■ **What to do**
Copy, without a single change, each line from the one that holds "Click the 出售 sell button" to the bottom of the entries below, and drop any pictures.

■ **Stored records**
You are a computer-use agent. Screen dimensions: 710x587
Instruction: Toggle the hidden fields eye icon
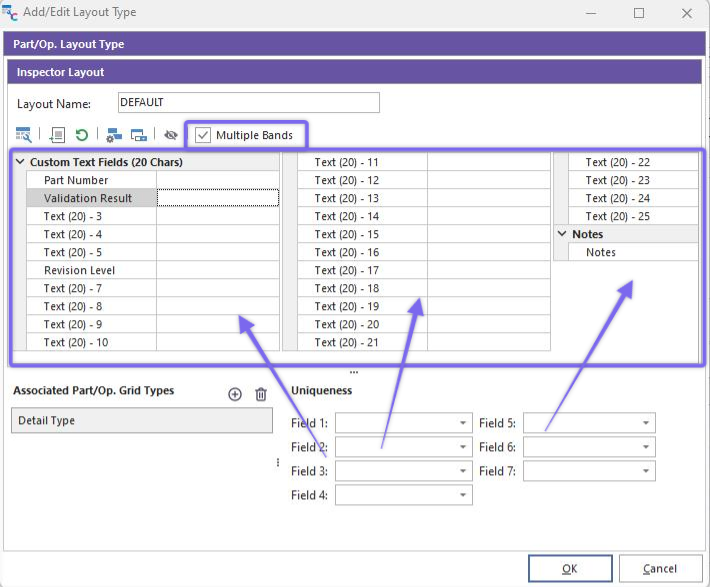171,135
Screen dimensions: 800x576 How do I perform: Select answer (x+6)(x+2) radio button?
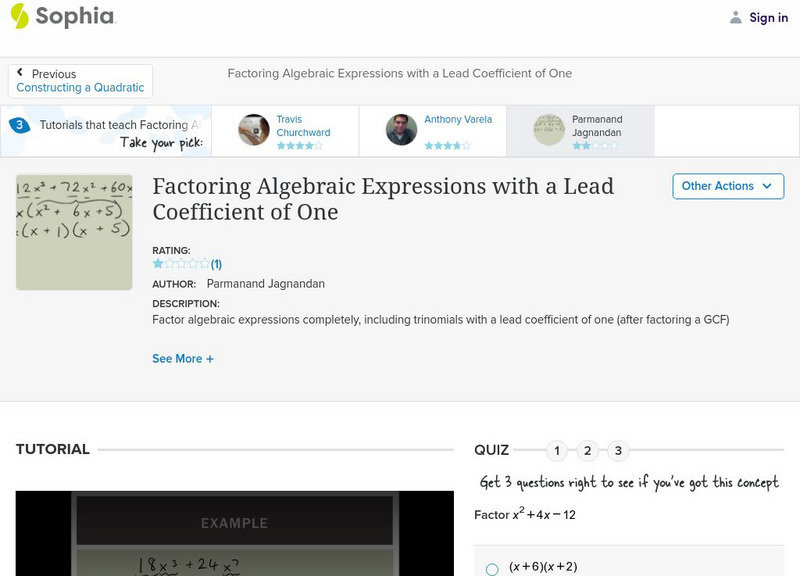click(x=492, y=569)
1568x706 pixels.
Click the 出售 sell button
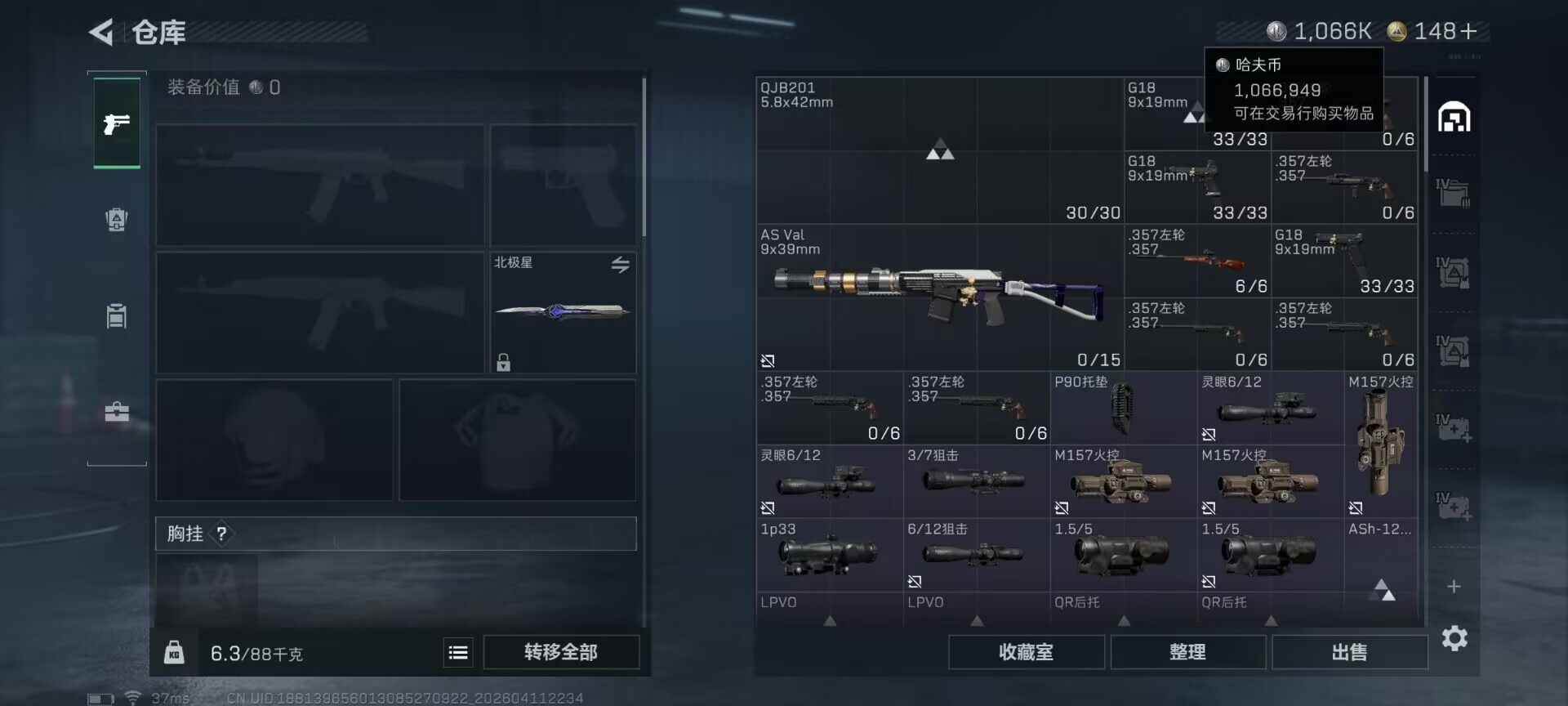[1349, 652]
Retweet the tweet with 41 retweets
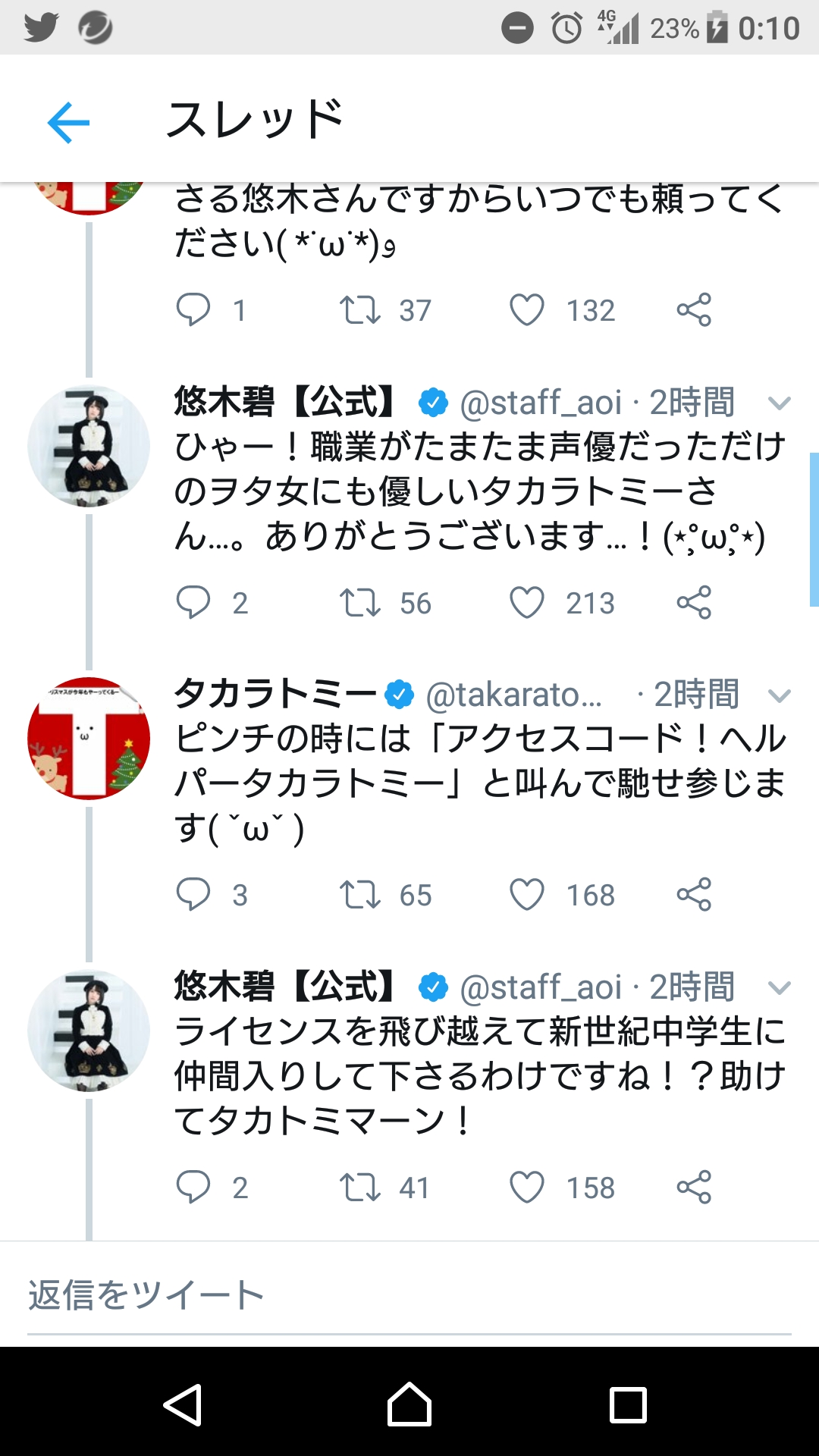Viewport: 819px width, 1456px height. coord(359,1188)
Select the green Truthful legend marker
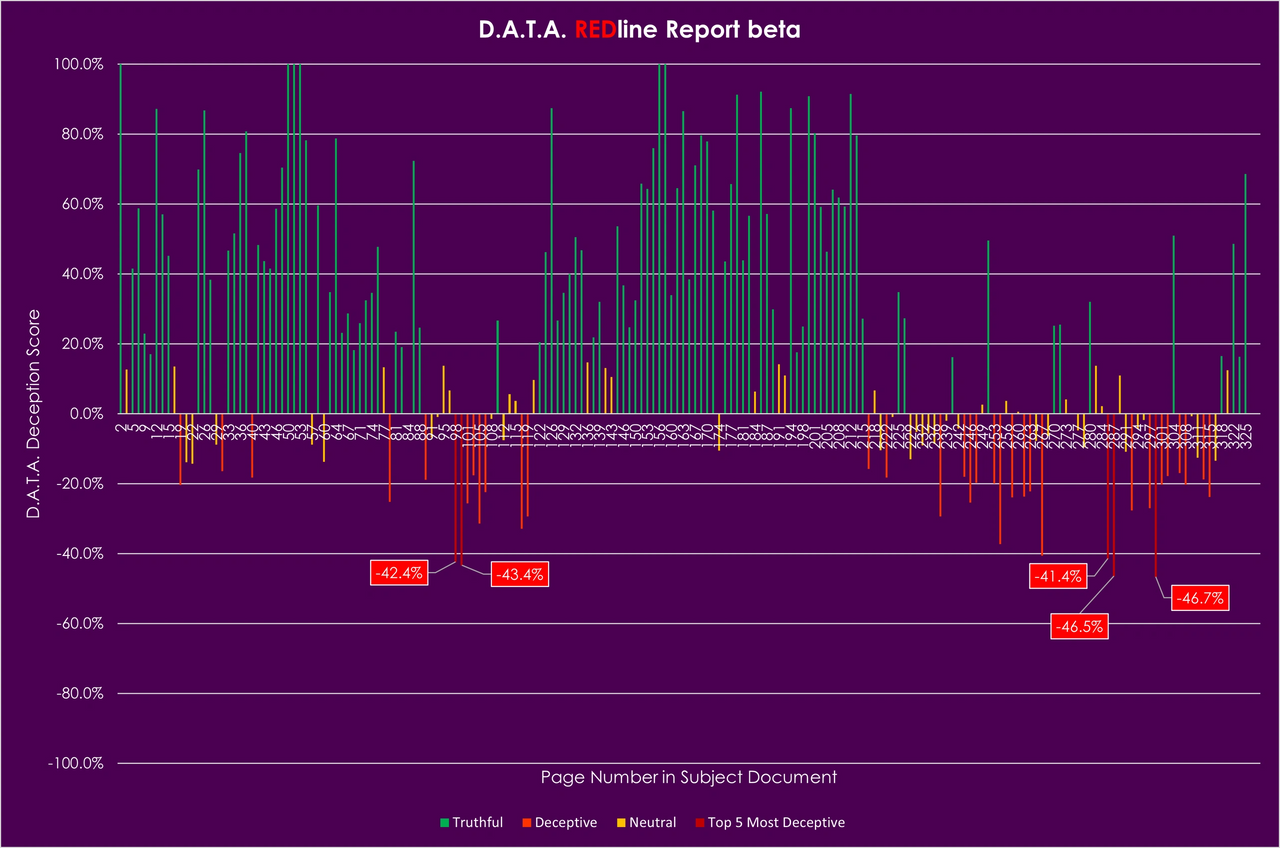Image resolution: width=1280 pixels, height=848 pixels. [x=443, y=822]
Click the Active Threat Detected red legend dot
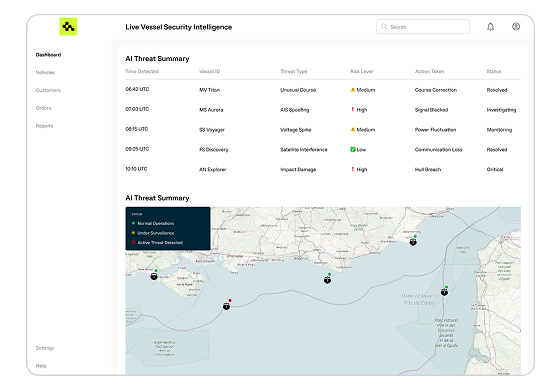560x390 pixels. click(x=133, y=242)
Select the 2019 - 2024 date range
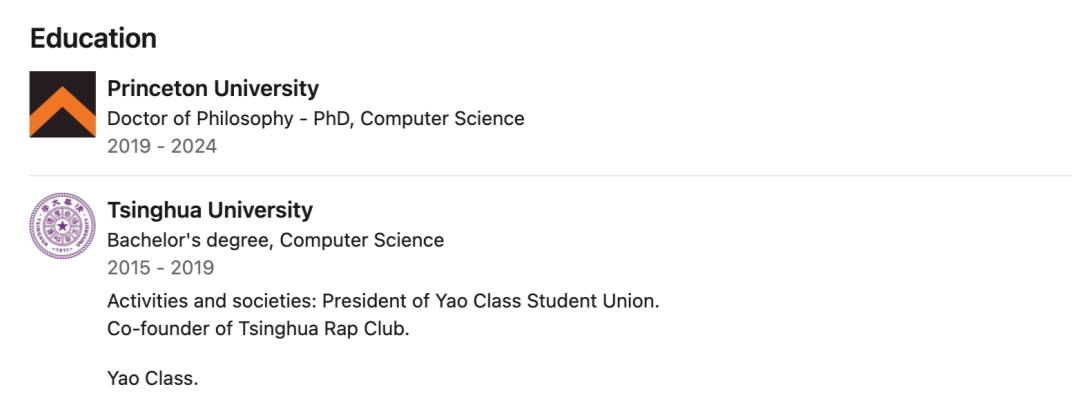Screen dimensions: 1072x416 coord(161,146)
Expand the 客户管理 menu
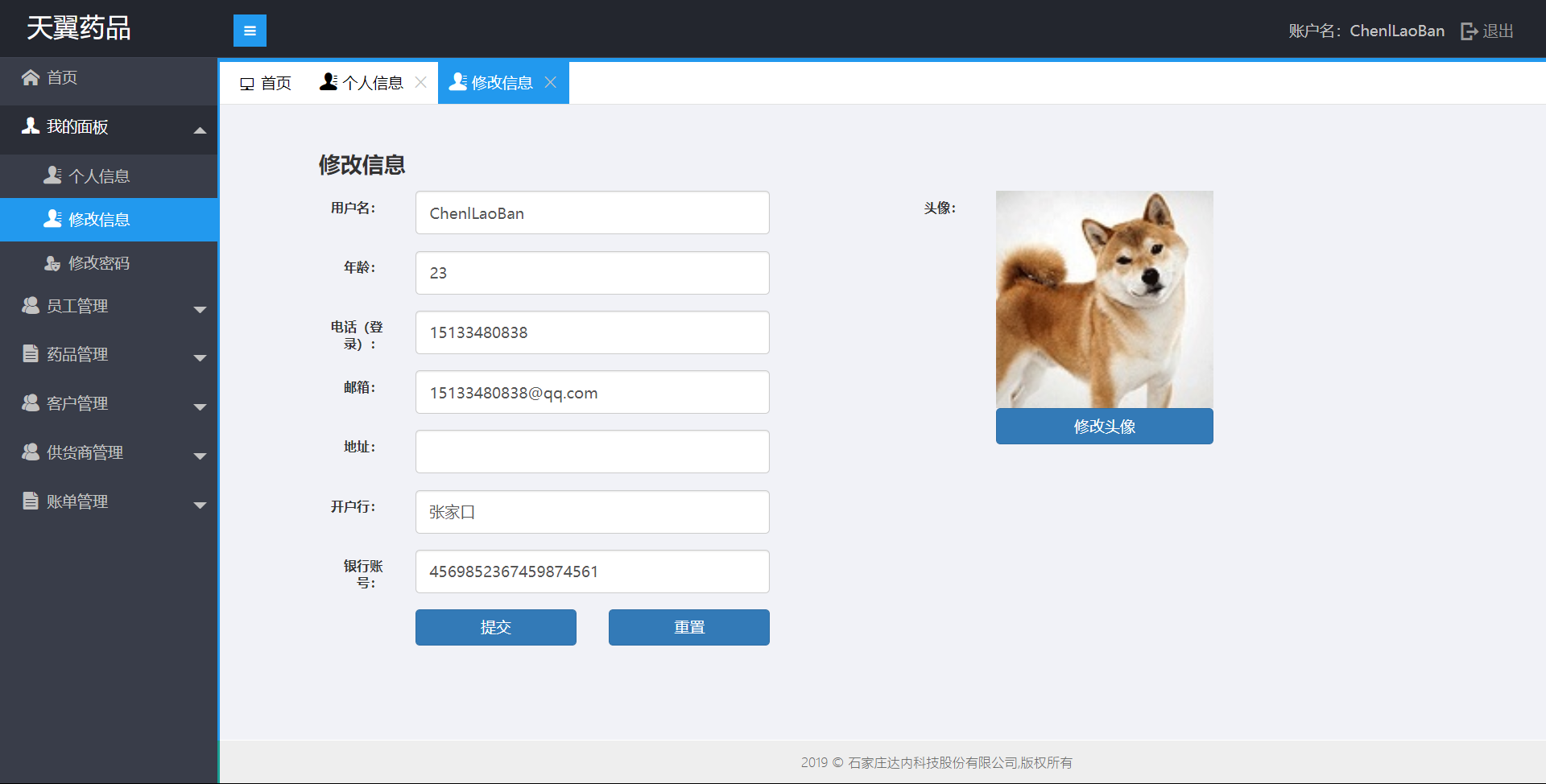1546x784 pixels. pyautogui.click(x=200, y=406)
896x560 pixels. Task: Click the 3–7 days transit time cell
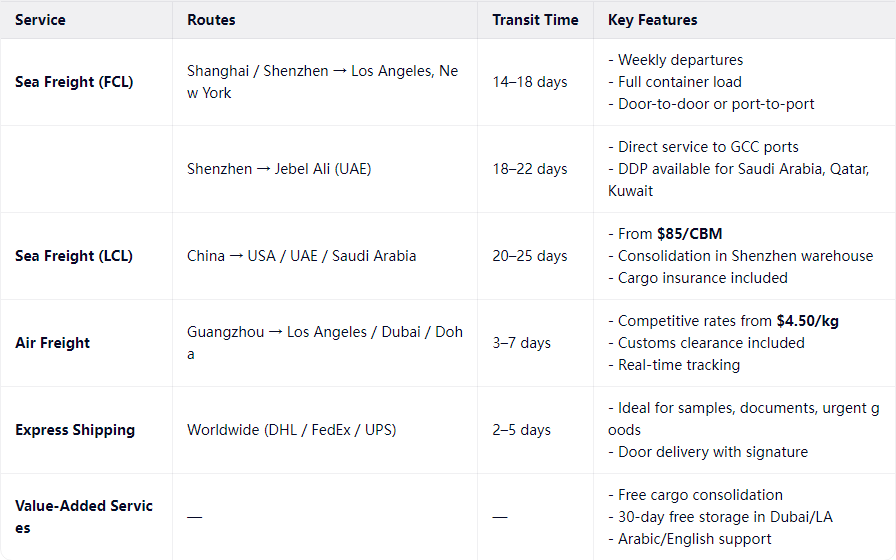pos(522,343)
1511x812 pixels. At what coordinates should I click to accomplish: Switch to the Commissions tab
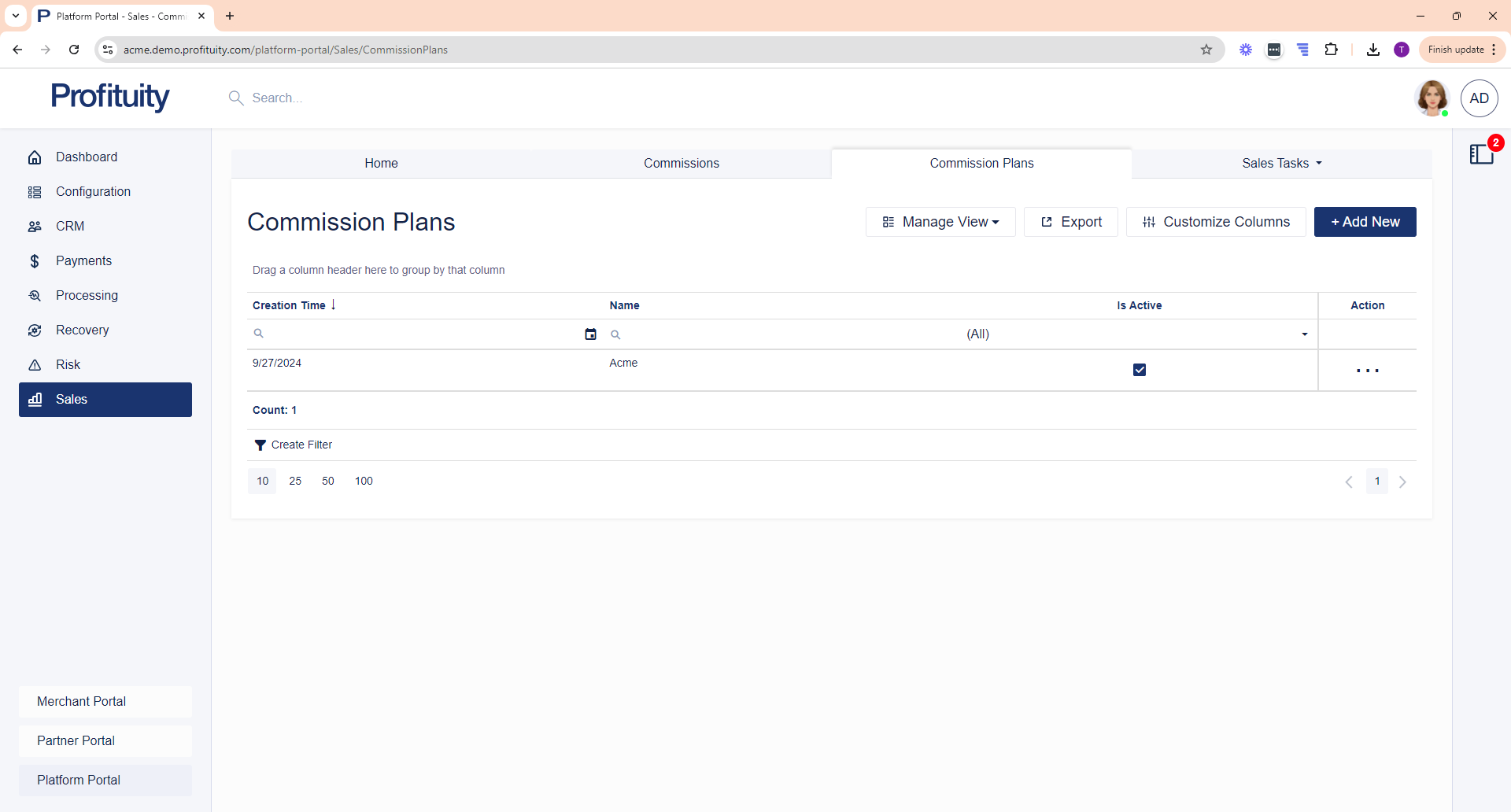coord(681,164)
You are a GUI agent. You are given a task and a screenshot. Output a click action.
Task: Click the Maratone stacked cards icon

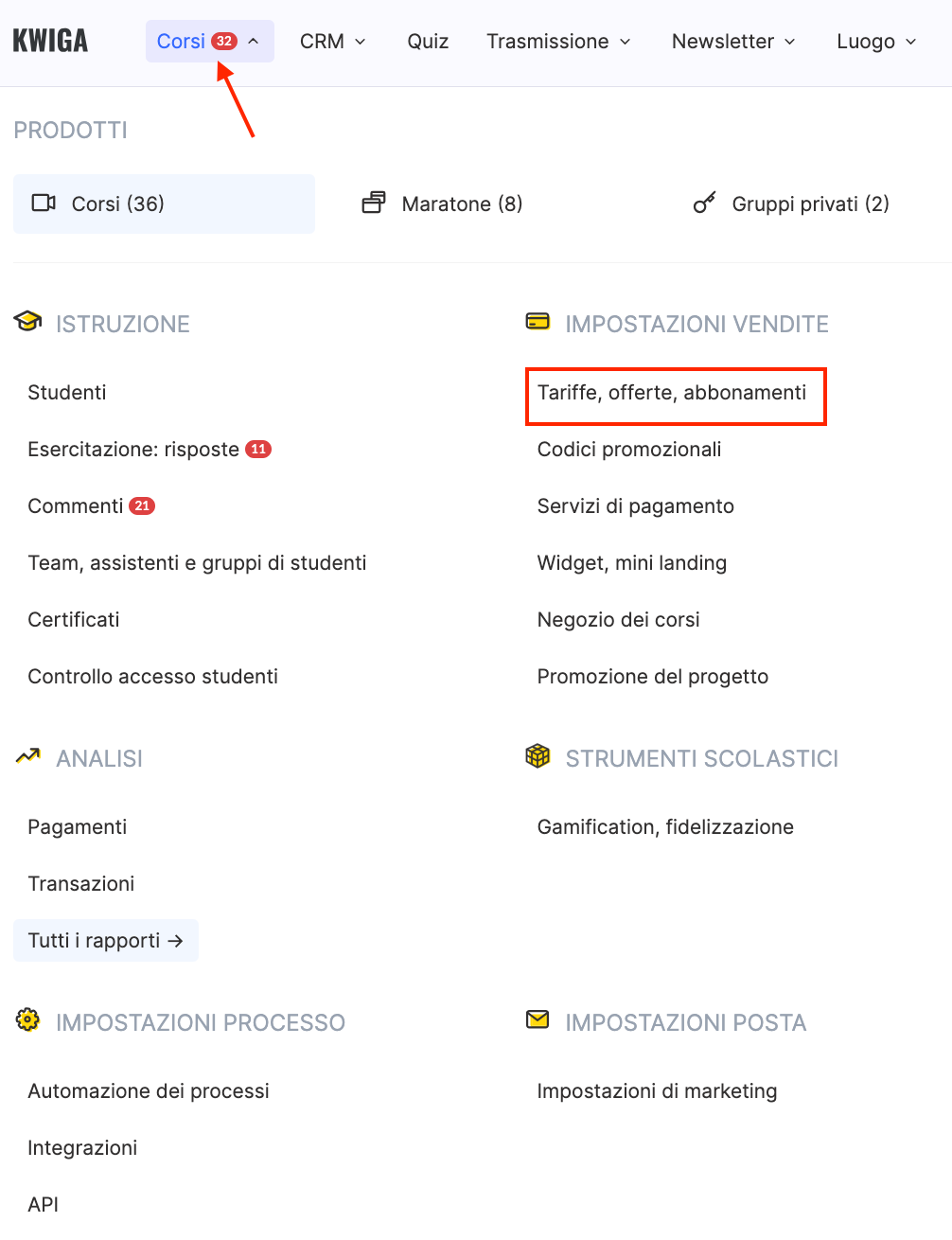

■ **Result**
Click the 出售 sell button
[1349, 652]
Retweet the tweet with 41 retweets
Viewport: 819px width, 1456px height. coord(359,1188)
Select the green Truthful legend marker
Image resolution: width=1280 pixels, height=848 pixels. [x=443, y=822]
Click the Active Threat Detected red legend dot
560x390 pixels. click(x=133, y=242)
Select the 2019 - 2024 date range
Screen dimensions: 1072x416 coord(161,146)
Expand the 客户管理 menu
1546x784 pixels. pyautogui.click(x=200, y=406)
896x560 pixels. Task: Click the 3–7 days transit time cell
pos(522,343)
1511x812 pixels. At what coordinates should I click to accomplish: Switch to the Commissions tab
coord(681,164)
You are a GUI agent. You are given a task and a screenshot. Output a click action.
Task: Click the Maratone stacked cards icon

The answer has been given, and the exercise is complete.